Утром, во время завтрака, пришли две девушки. Одну звали Зоя Маленькая, другую — Тамара Головнина.
— Вот и перепелки мои прилетели, — ласково встретила их Мария Владимировна.
Оглядев Тамару, она сказала:
— Ох, как располнела!
Девушка действительно была неестественно полна.
— Сейчас разрешусь от бремени, — проговорила она, скинув с себя летнее пальто.
Обнаружилась причина ее полноты: она была завернута в несколько десятков экземпляров газеты «Красное знамя», перевязанных бечевой.
Перебивая друг друга и смеясь, девушки рассказывали, как метранпаж типографии вместе с молодыми наборщиками «завертывал» Тамару в газету, отпечатанную до получения разрешения цензуры на выпуск.
— Мы условились сказать, если бы нас остановили, — рассказывала Зоя Маленькая, — что идем в больницу. Тамара — роженица, а я — сопровождающая.
Мария Владимировна с любовью смотрела на них.
— Эх вы, зеленые обезьяны!
— А нам действительно показалось, что за нами следят, — продолжала рассказ Зоя Маленькая, — и мы не пошли в ворота. Оторвали две доски в заборе против Гайдамакской улицы и пролезли во двор. Надо было видеть, как лезла вот эта «беременная» женщина! Минут пятнадцать мы просидели под забором, притаившись. Только когда убедились, что никого вокруг нет, пошли к вам.
Тамара приняла наконец свой естественный вид, — впрочем, она всегда выглядела плотно сбитой девушкой. Потомок знаменитого мореплавателя, она была энергична и мужественна. Весной, приехав из Томска, где она училась на естественном факультете Высших женских курсов, Тамара встретилась со своим другом по кружку «любителей сценического искусства» Игорем Сибирцевым, познакомилась с Зоей Маленькой и другими юными большевиками, и жизнь ее, тихая до того, как лесной ручей, влилась в бурную революционную реку.
В десять часов прилетела третья «перепелка» — миловидная Таня Цивилева, бывшая петербургская курсистка.
— Опять вымарали, подлецы, всю передовую! — возмущенно произнесла она, закрыв за собою дверь.

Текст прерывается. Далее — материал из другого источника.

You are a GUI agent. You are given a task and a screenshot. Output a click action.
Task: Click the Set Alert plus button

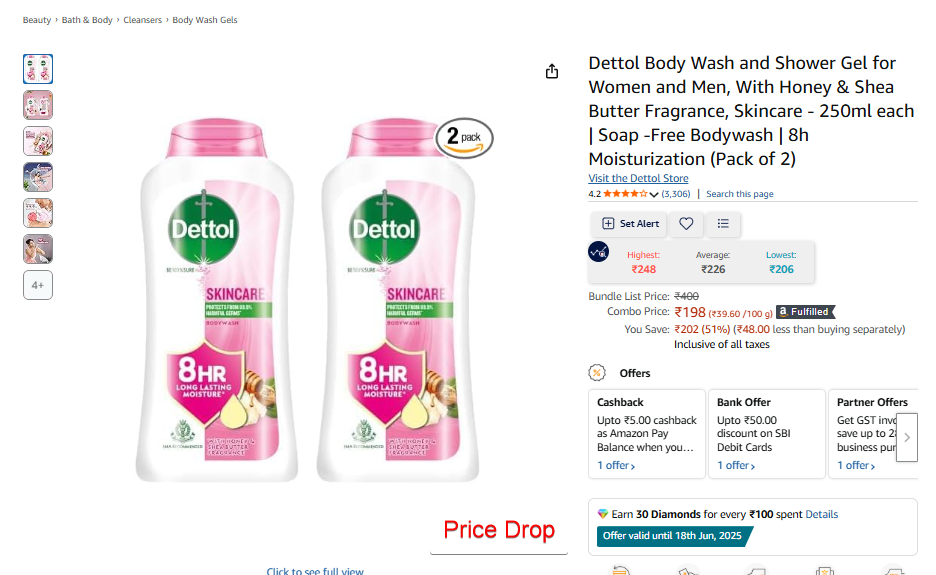pos(629,224)
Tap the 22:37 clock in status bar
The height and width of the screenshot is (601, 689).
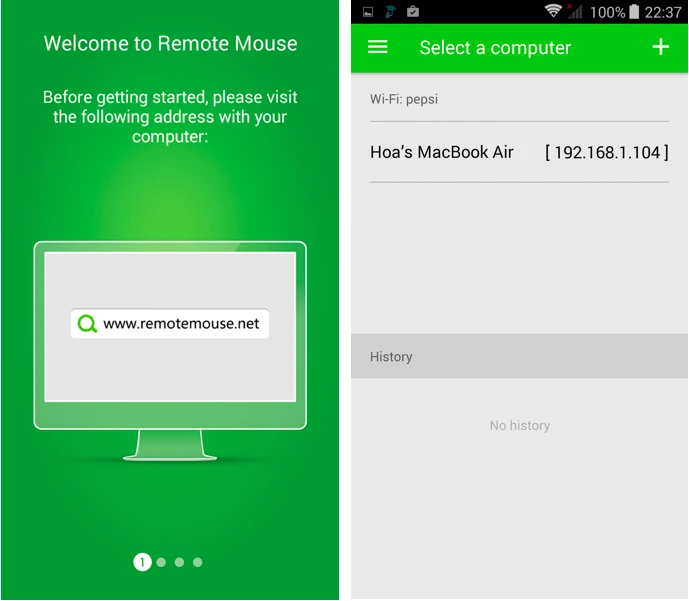point(663,12)
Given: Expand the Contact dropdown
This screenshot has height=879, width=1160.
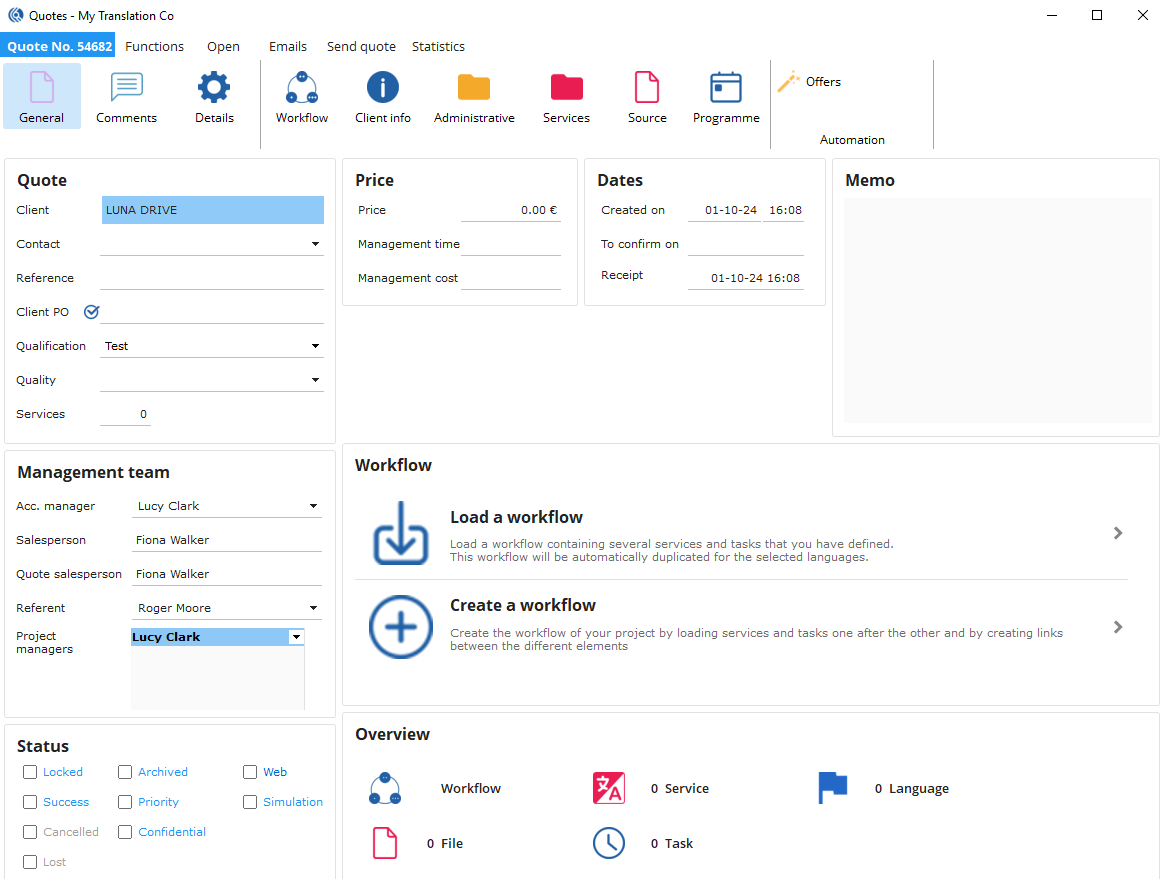Looking at the screenshot, I should [x=315, y=244].
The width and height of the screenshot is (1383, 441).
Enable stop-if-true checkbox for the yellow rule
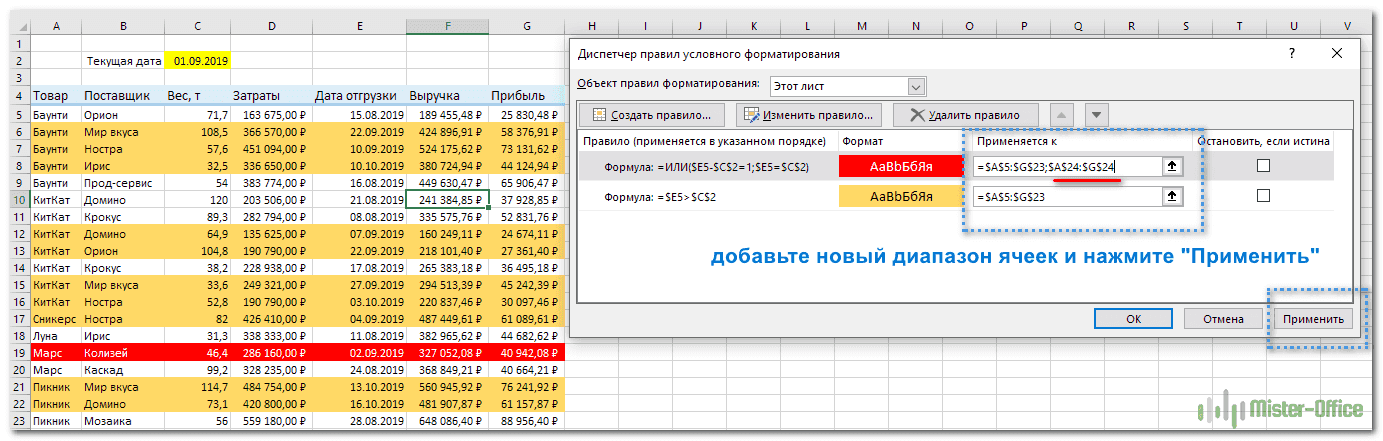click(1263, 197)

(Она ходила с номером газеты в чешскую цензуру.)
«Перепелкам» предстояло распространить среди рабочих несколько десятков экземпляров газеты, где была напечатана не пропущенная цензурой передовая статья. Они принялись фальцевать газету.
Это были веселые, созданные, казалось, для радостной жизни девушки. Но не одними радостями полна жизнь. Родной их край захватывали враги. Надо было бороться с ними.
— Ну, пойдемте, — предложила Тамара, когда портфели девушек наполнились газетами.
— Постойте! — сказала Таня. Она вынула спрятанный на груди, под кофточкой, клочок бумажки. — Я прочту письмо, которое получила от чехов. Вчера я принесла им в лагерь белье, продукты и еще кое-что, а их не оказалось[48]. Мне сказали, что их отправляют на фронт и они ожидают погрузки на узкоколейке. Я побежала туда. Меня конвой не пропустил. Я могла только помахать им рукой. Солдаты тоже радостно махали мне руками. Когда я вернулась в лагерь, чтобы передать продукты другим, один из часовых сунул мне в руку вот эту записочку:
«Товарищу Танье…» — в голосе у нее послышалось волнение. — Такое… письмо!
Овладев собою, она прочла записку, написанную по-русски:
— «Мы, чешские легионеры, о которых вы проявили товарищескую заботу и пролетарскую солидарность, очень вам благодарны. Мы никогда не забудем товарища Танью. Если мы останемся живы, мы будем рассказывать у себя на родине о русских товарищах, о хорошей русской девушке Танье. Мы уезжаем. Крепко жмем вашу братскую руку.
Легионеры Шестого полка»
Таня вытерла платочком глаза, вложила записку в конверт и спрятала на груди.